§ **Extracted data**

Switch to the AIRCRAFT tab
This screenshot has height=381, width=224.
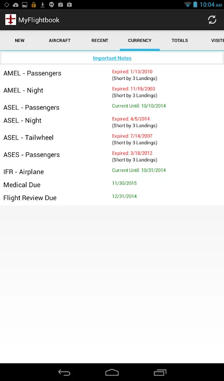(x=60, y=40)

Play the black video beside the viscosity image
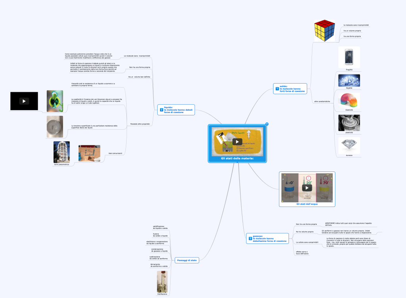pos(24,101)
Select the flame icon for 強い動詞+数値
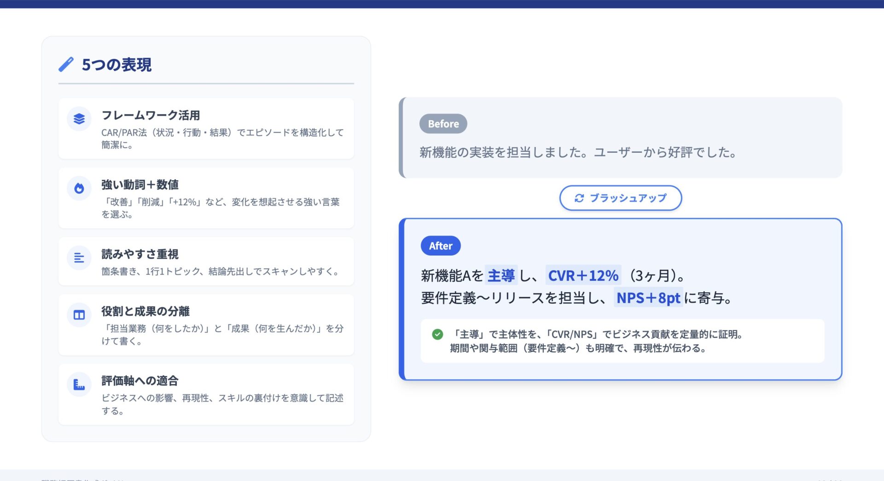This screenshot has height=481, width=884. tap(79, 188)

§ **Exercise brief**
The lines to copy run from the line containing "Play the black" through the end of the data above; copy exactly those, minus the pictures.

§ **Answer for the task**
Play the black video beside the viscosity image
pos(24,101)
Select the flame icon for 強い動詞+数値
This screenshot has height=481, width=884. tap(79, 188)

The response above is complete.